§ Task:
You are asked to write out the entries exactly as they are given.

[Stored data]

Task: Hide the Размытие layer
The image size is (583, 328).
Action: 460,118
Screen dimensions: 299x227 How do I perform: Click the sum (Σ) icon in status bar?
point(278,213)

§ Task result:
Task: Hide the Размытие layer
The image size is (583, 328).
Action: 460,118
Screen dimensions: 299x227 How do I perform: Click the sum (Σ) icon in status bar?
point(278,213)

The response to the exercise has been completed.